Extended Forecast Verification at the Weather Forecast Office at Nashville, Tennessee

Mark A. Rose, Scott Dickson, and Darrell Massie

1. Introduction

Just how good are the extended forecasts we issue? This is a question common to many meteorologists. With current verification programs focused on just the first few periods of the forecast, little (if any) research has been conducted on the "extended portion" (days 3 through 5) of zone forecast products issued by National Weather Service Offices across the country.

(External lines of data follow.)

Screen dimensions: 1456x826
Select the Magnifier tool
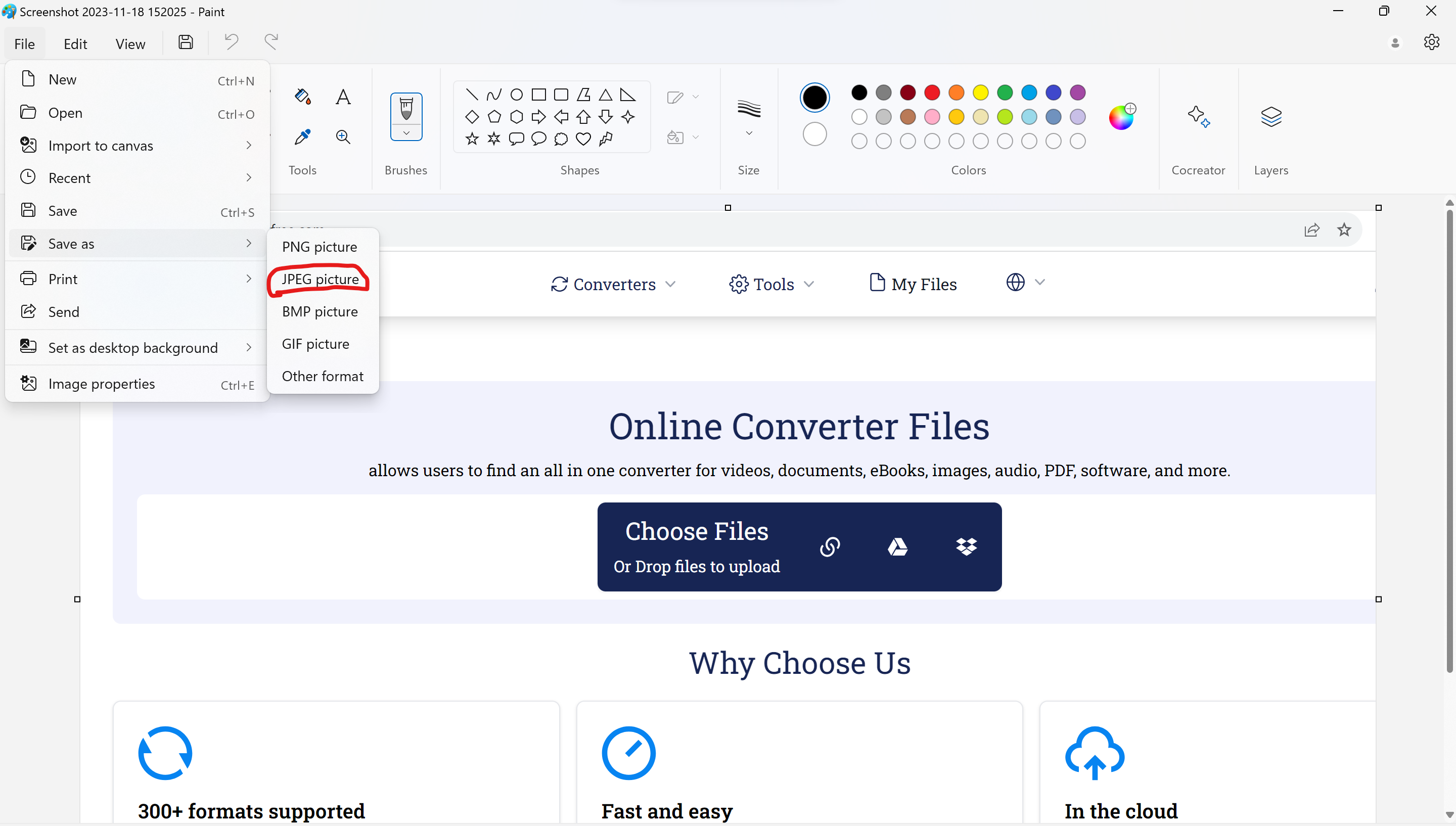pyautogui.click(x=343, y=136)
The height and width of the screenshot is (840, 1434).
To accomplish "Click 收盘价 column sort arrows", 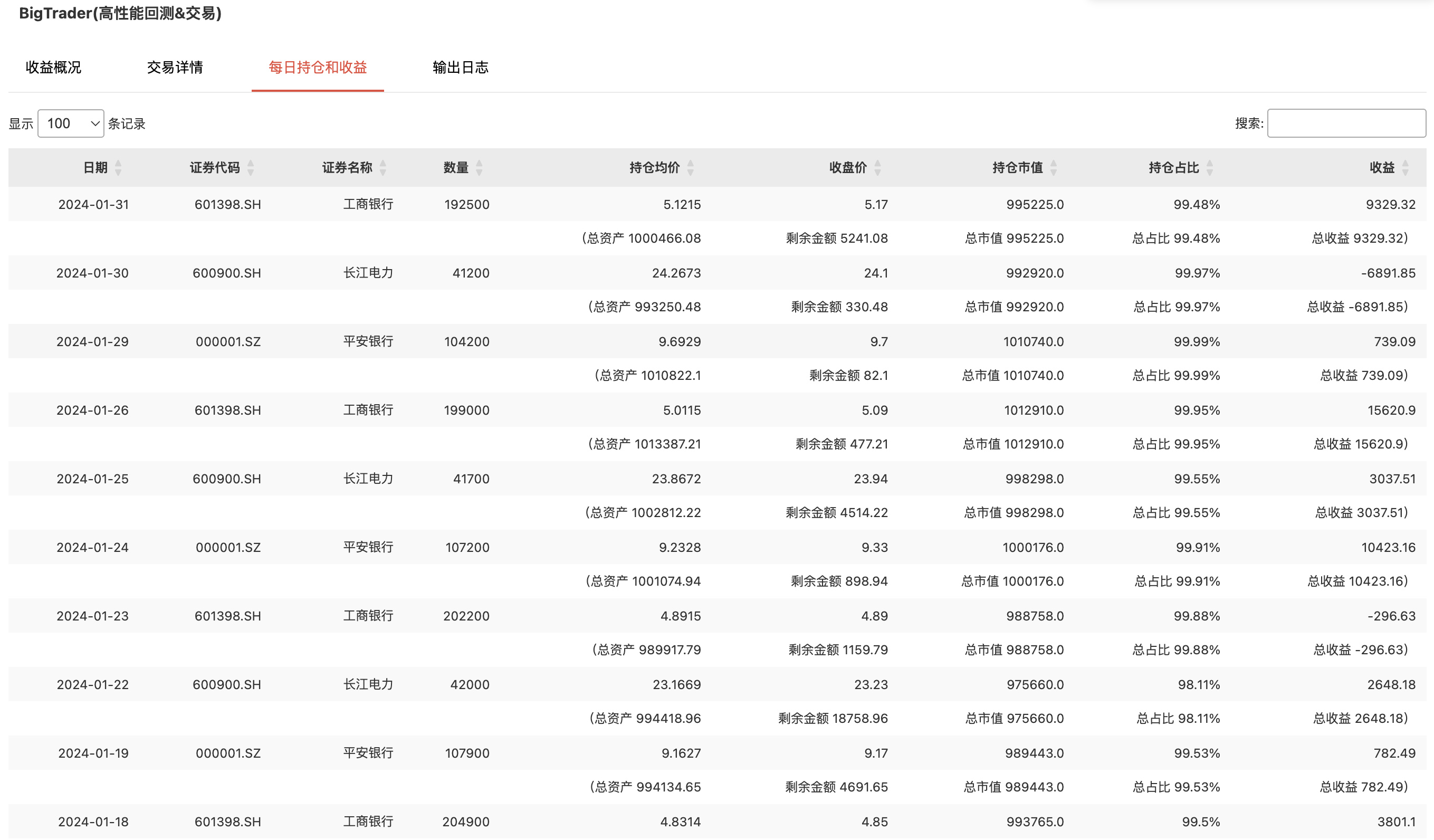I will click(877, 167).
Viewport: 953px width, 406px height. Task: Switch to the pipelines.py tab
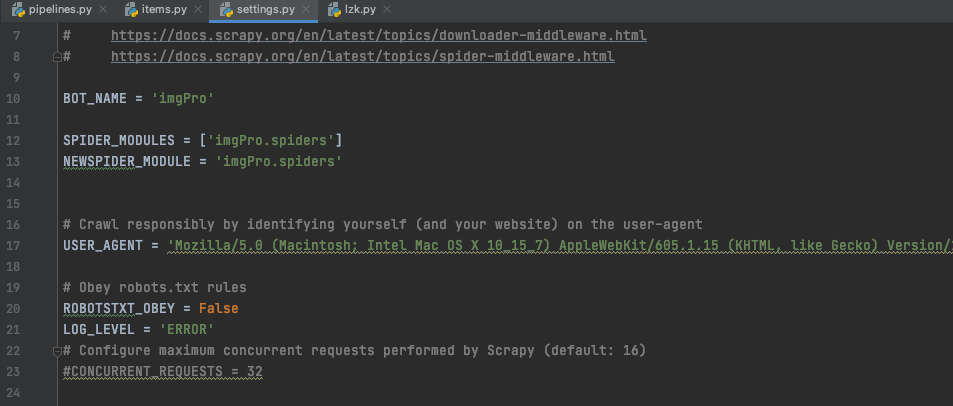58,10
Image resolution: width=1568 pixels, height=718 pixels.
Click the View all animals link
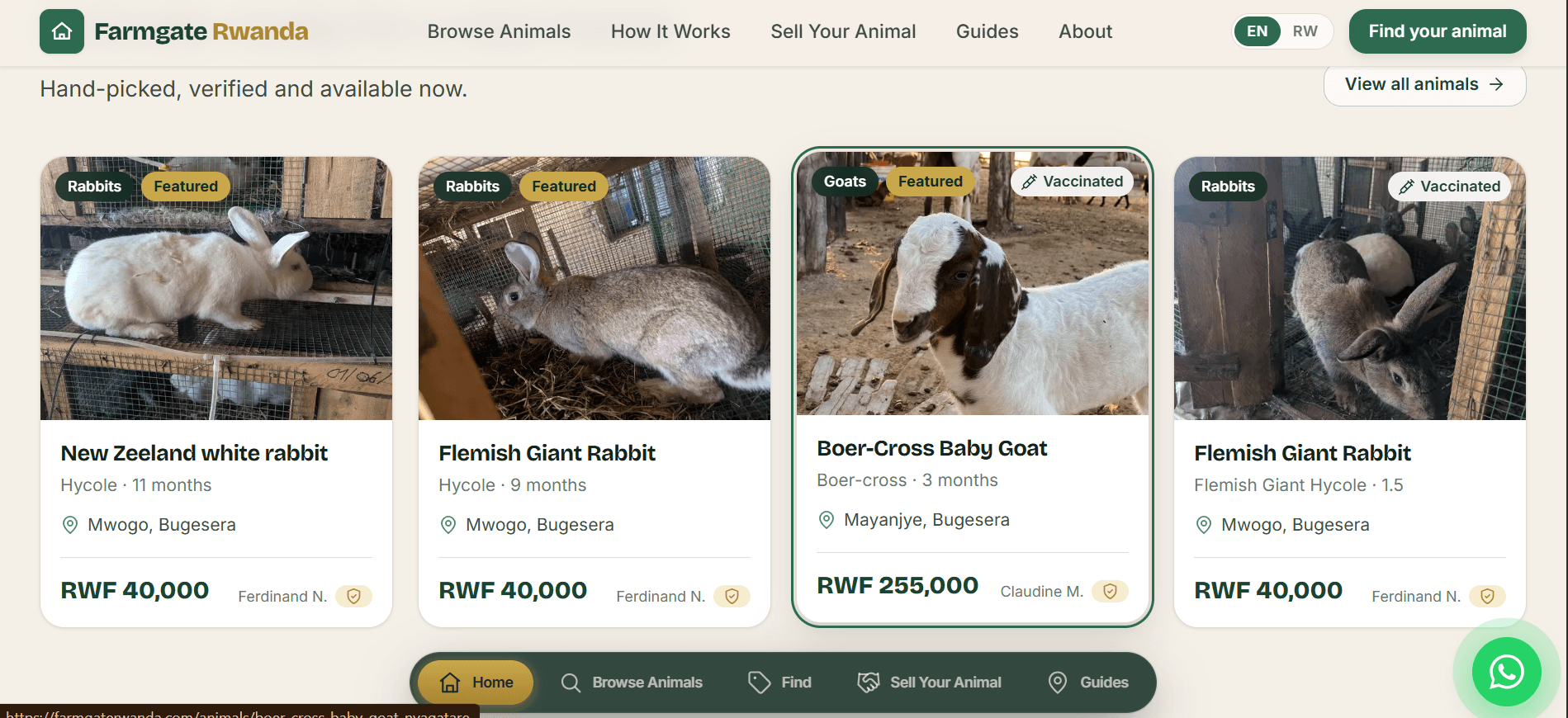click(1424, 84)
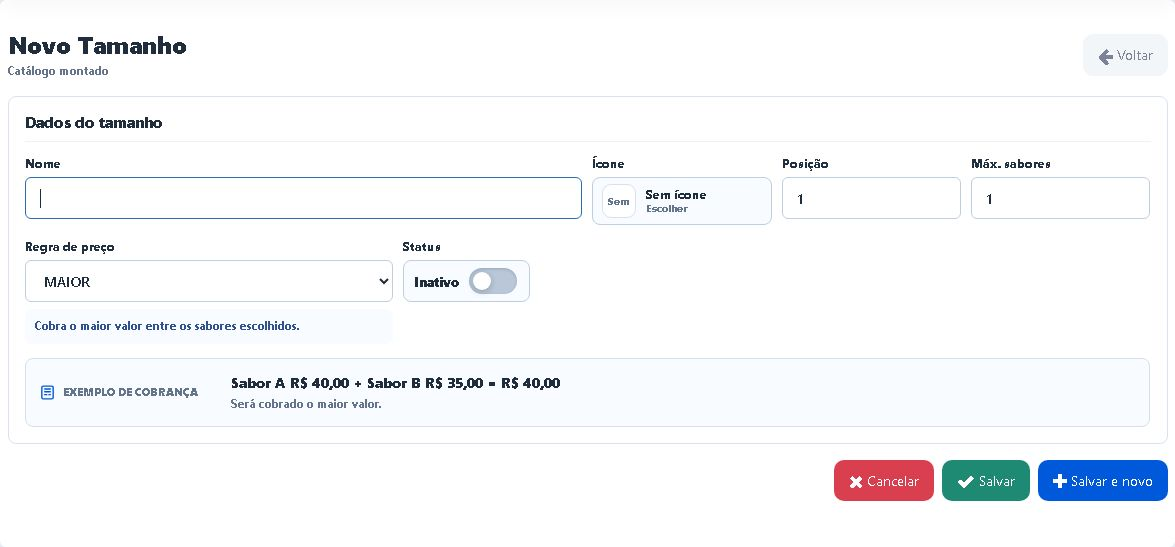Click the Escolher text under Sem ícone
The image size is (1175, 547).
pos(667,209)
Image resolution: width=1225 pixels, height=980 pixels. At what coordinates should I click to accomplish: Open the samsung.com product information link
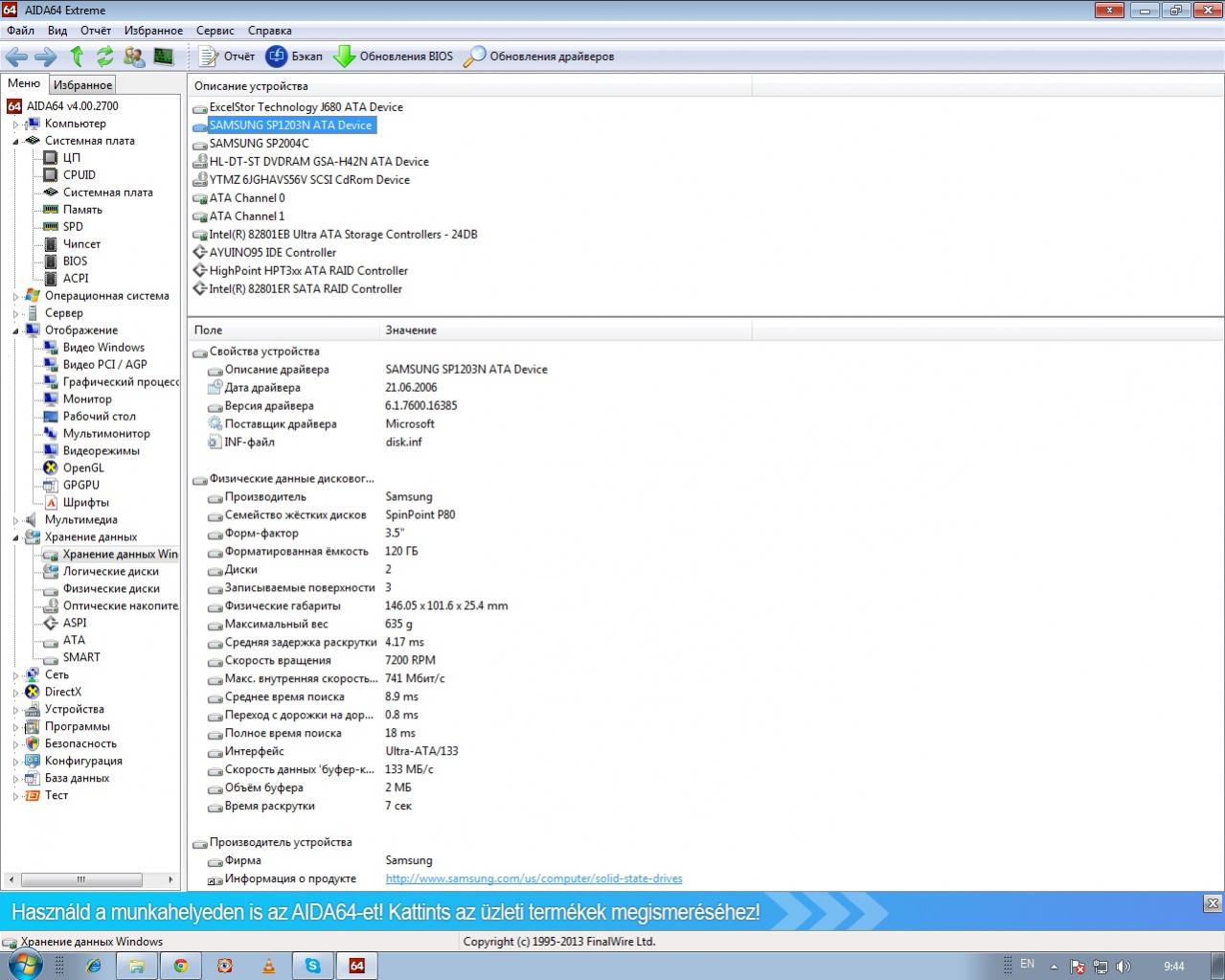tap(533, 878)
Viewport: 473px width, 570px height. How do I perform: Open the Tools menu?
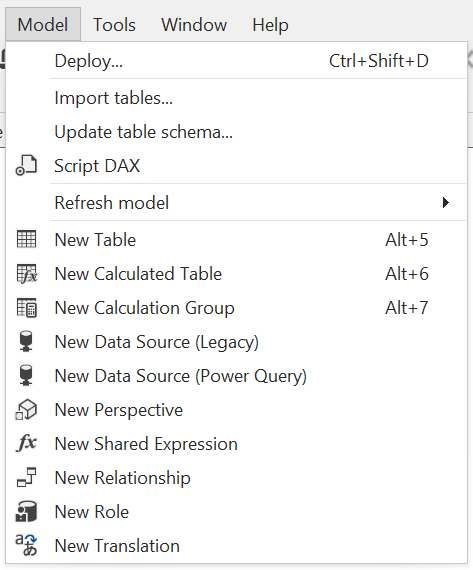click(x=114, y=25)
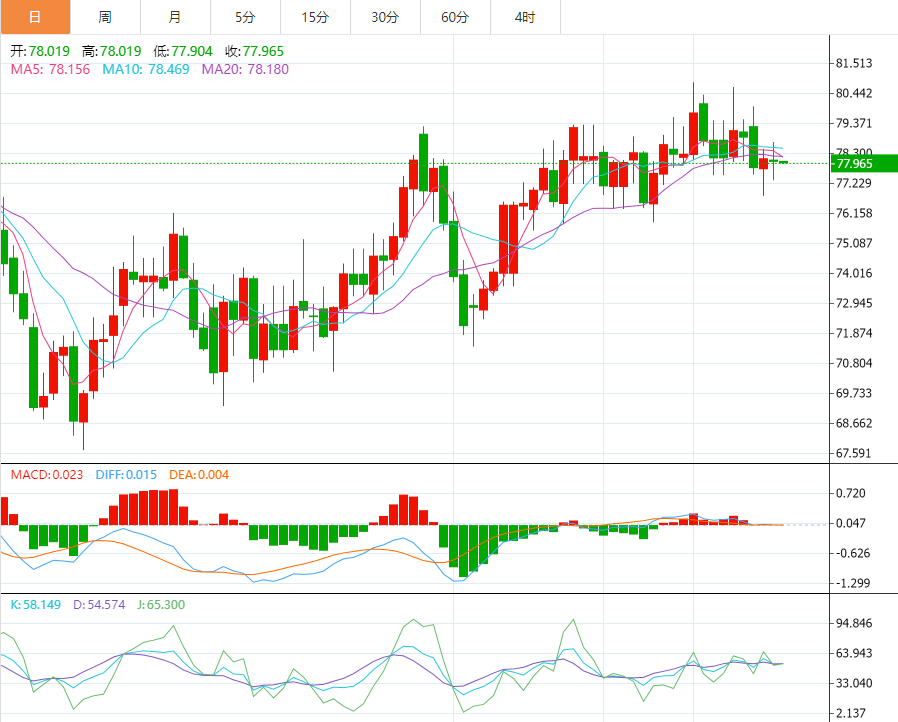The image size is (898, 722).
Task: Click the MA5 indicator label
Action: click(50, 69)
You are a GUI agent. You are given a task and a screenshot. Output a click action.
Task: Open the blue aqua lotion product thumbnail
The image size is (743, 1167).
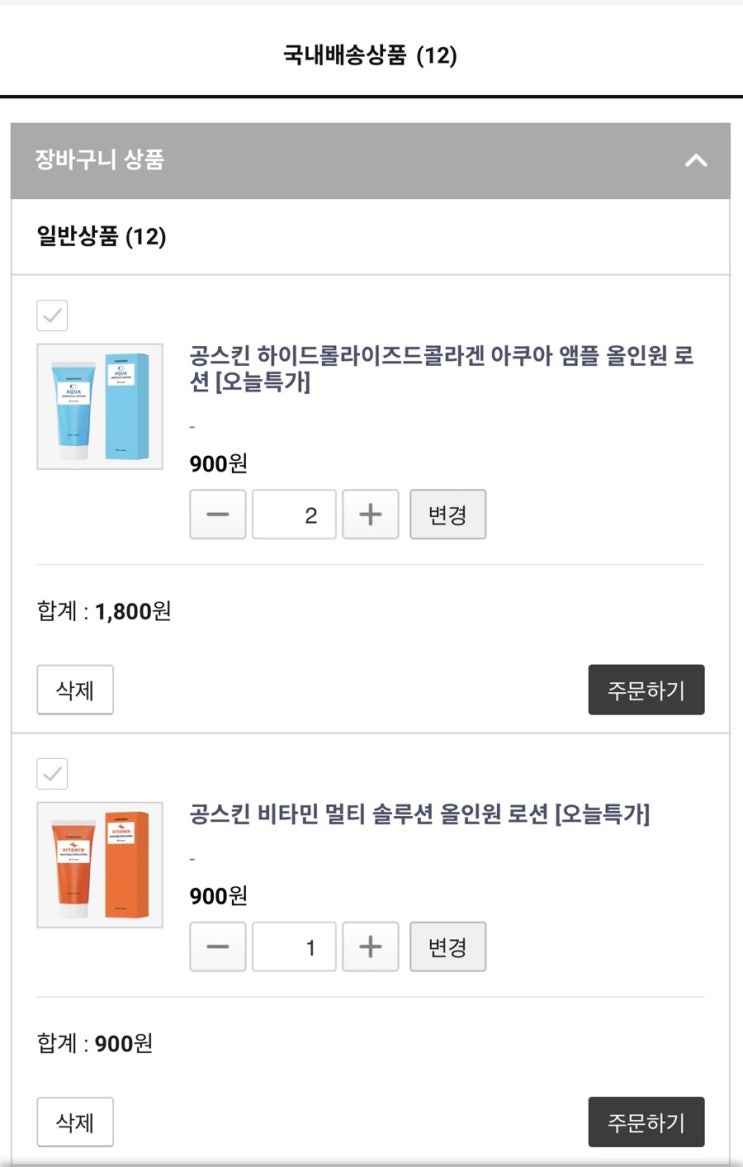pos(100,406)
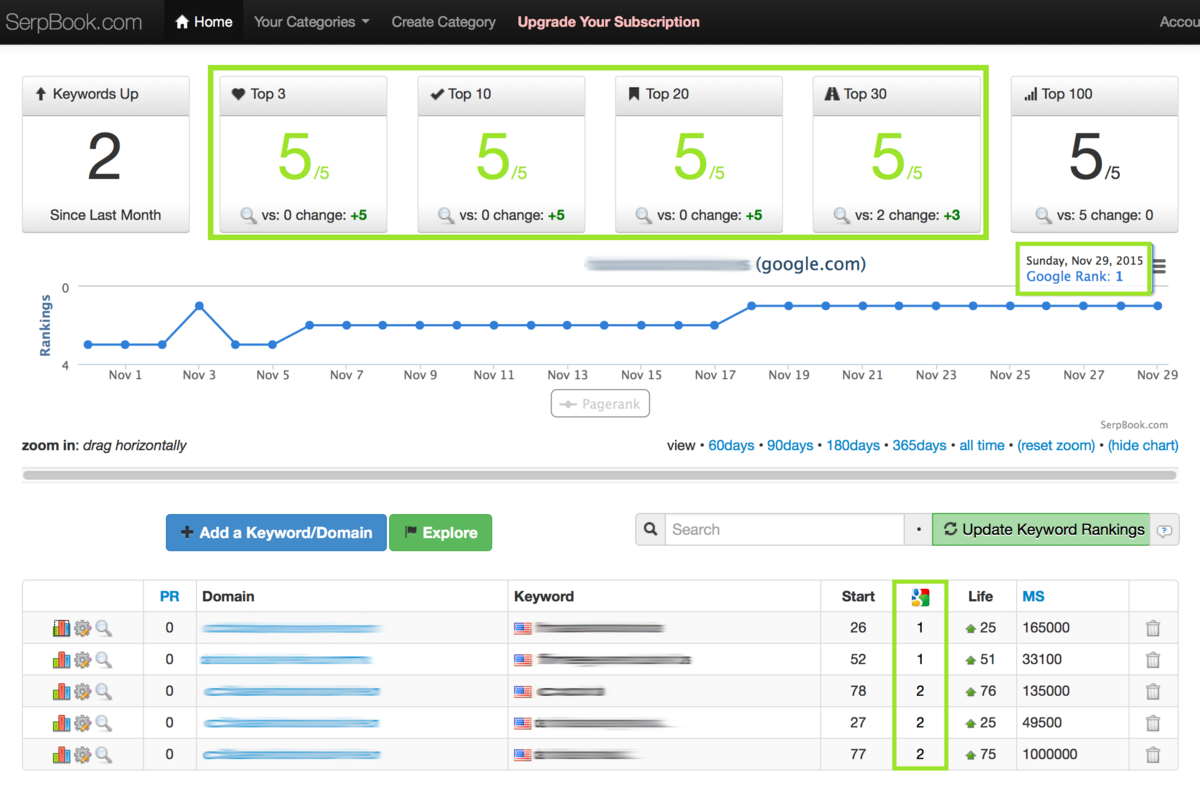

In this study, extended forecasts issued by the Weather Forecast Office (WFO) at Nashville (BNA) are evaluated for the period 1 November 1999 through 31 October 2000, a one-year period. Verification methods specific to this study are described in section 2. Only precipitation and temperature components were analyzed. Hopefully, more offices will undertake similar studies with the hope of finding out "just how good we are," and with the hope of identifying seasonal trends that may help in refining extended forecasts in the future. In addition, methods that may help improve forecasts will be discussed.

2. Methodology

Daily extended forecasts contained in the afternoon zone forecast product were collected for Davidson County, Tennessee. (Nashville is located in Davidson County.) When compiling verification, the authors used the values recorded in a "daily verification log," which is broken into 12-hour periods (night and day) for periods 5 and 6. For days 4 and 5, the preliminary local climatological data forms (F6's) were used.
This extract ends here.